In describing the internal workings of a local congregation, Paul compared a local church to our own physical bodies.  Then he said, “But that the members should have the same care for one another” (1 Corinthians 12:25).  First, I need people caring for me, but I also need to learn how to care about others.  Defining one's relationship with God as quiet times with Him fishing or in the woods is a beautifully romantic notion, but is completely useless in the service to my fellowman.  Being a member of a local congregation helps me move away from “my time, what is convenient for me, and everyone has to work around my schedule” to adjusting my desires and sacrificing time on my schedule for the good of others. It makes sure my "I's" are not "too close together". God created the local congregation as a vehicle for our encouragement and growth.  Here is where you can learn how to serve others.  Here is where you can learn how to get along with other people.  Here is where you can discuss God’s truth in an honest way.  Here is where you learn to disagree without becoming disagreeable.  Here is where you learn to stand for something and sacrifice.  The person who claims to have a relationship with God but does not want to belong to any church—is living in a simulator.  That is not real life. Rick Warren made this observation: "The local church is the classroom for learning how to get along in God’s family. It is a lab for practicing unselfish, sympathetic love…only in regular contact with ordinary, imperfect believers can we learn real fellowship and experience…being connected and dependent on each other...God’s mercy to us is the motivation for showing mercy to others. Remember, you will never be asked to forgive someone else more than God has already forgiven you. Whenever you are hurt by someone, you have a choice to make: Will I use my energy and emotions for retaliation or for resolution? You can’t do both."

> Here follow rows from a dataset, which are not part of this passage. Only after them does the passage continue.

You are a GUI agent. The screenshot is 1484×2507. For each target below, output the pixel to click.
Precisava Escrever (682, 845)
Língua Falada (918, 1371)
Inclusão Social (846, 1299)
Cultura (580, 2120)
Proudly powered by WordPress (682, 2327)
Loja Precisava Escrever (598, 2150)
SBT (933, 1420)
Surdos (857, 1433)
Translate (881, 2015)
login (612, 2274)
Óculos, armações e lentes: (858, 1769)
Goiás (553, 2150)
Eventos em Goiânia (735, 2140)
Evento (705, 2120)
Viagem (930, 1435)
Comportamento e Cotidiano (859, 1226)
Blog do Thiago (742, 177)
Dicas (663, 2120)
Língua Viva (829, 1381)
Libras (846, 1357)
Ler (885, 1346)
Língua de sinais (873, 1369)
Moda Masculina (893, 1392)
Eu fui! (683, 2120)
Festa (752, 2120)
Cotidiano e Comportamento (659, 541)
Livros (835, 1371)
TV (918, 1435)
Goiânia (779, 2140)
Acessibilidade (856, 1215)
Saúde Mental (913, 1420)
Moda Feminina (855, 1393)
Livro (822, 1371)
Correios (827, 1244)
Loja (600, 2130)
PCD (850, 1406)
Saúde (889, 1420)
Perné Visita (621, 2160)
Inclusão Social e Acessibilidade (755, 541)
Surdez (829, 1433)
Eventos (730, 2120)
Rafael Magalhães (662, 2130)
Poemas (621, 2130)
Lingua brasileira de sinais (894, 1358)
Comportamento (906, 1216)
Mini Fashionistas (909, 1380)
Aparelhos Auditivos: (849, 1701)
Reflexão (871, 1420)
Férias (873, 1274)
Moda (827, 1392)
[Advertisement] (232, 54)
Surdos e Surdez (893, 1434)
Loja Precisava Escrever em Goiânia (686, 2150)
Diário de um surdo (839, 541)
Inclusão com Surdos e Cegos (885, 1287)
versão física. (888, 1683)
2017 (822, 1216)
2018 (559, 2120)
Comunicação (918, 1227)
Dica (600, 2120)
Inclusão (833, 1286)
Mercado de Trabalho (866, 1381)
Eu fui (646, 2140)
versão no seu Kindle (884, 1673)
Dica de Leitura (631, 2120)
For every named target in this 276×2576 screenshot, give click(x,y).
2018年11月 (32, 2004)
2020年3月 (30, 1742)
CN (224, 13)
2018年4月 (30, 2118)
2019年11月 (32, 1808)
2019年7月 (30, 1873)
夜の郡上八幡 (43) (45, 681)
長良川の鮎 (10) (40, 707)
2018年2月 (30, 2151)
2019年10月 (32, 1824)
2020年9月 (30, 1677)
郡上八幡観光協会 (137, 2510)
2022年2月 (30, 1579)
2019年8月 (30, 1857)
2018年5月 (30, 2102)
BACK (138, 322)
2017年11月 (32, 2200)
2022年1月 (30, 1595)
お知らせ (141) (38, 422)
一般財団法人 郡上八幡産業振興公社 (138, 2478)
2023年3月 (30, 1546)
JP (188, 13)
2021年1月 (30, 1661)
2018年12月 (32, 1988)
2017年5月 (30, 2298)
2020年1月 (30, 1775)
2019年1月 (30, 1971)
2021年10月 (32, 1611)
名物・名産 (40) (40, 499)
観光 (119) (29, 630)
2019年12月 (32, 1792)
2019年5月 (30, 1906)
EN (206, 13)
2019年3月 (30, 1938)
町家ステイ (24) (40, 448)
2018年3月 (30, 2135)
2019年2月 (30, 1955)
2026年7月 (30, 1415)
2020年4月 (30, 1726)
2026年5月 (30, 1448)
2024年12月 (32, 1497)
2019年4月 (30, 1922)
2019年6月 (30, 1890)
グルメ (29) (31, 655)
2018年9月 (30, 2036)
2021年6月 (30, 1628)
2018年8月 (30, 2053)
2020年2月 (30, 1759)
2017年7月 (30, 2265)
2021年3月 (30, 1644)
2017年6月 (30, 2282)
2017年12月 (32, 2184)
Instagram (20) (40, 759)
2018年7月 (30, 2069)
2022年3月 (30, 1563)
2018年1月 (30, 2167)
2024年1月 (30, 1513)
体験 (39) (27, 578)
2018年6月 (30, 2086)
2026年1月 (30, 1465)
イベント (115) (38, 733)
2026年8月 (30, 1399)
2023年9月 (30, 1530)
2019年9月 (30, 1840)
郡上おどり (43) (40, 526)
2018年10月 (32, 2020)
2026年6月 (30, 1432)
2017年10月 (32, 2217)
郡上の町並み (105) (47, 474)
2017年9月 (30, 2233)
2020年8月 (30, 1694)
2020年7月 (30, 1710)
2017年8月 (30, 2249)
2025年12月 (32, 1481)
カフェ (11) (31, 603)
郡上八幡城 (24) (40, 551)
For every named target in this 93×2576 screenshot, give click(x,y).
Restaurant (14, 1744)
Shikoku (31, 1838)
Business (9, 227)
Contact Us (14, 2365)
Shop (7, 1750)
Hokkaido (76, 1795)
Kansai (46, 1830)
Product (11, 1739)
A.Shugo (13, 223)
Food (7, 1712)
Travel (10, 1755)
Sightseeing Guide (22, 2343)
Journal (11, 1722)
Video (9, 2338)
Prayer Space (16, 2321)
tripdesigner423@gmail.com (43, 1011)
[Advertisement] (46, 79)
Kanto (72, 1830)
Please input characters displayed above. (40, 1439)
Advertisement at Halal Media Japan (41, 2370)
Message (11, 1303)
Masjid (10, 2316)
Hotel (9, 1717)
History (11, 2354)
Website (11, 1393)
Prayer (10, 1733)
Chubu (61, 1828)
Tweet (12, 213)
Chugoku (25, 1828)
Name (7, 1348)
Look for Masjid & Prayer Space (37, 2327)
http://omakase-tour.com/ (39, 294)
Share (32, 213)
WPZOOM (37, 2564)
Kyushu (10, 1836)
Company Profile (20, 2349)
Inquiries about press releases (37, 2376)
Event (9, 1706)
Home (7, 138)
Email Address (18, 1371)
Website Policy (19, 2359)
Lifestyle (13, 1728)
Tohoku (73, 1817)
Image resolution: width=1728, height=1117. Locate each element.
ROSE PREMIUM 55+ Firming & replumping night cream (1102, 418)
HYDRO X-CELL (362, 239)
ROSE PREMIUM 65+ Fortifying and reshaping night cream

  • Our Learning is Increased

My growth will be stunted if I only read, study and think in isolation.  I will more likely come to some wrong conclusions. An interaction with other faithful Christians will only maximize my growth (Acts 2:42).  The benefits will be that wrong concepts in my head will be exposed quickly (Acts 18:26)—before they can derail my life.  There will not be the future regret of, “Why didn’t I hear this years ago?”  My life can go from “trial and error living” to simply opting for what is wise. The class teacher will teach a better class when the individuals in the class are prepared.  The skills of others are far more effective when I am doing my part. I Increase the effectiveness of others: Acts 6:2-3

  • I Need the Accountability

Knowing that I will be having people over to my home (Hebrews 13:2), attending a parenting or marriage class, or that my wife and I will be joining other couples for dinner really helps me become and remain the husband and father I need to be.Simply attending on a weekly basis and honestly answering simple questions like, “How are you doing?” brings a healthy accountability.The same is true with helping people move or joining in at a work day. People can immediately see what kind of worker you are, what your attitude about life is, and how you deal with setbacks. It is easier to misbehave when one is rarely around other spiritual people.When I am involved the elders do not have to spend time worrying about or checking on me, but instead can devote their time to other necessary things.

  • I Need the Perspective

How very difficult to feel sorry for one's self when visiting a shut-in, talking with a widow who has lived years without a husband or finding out about what another Christian has had to overcome in life. Spending time with others long enough to know their hidden struggles, implants gratitude deep within my heart and motivates me to overcome. 

  • My Talent is Increased Here

The disconnected eye or hand from the body can’t really do anything.  The same is true with our skills.  The lone wolf accomplishes very little. Only teams with team players win championships.  The same is true in the spiritual realm (Ephesians 4:16).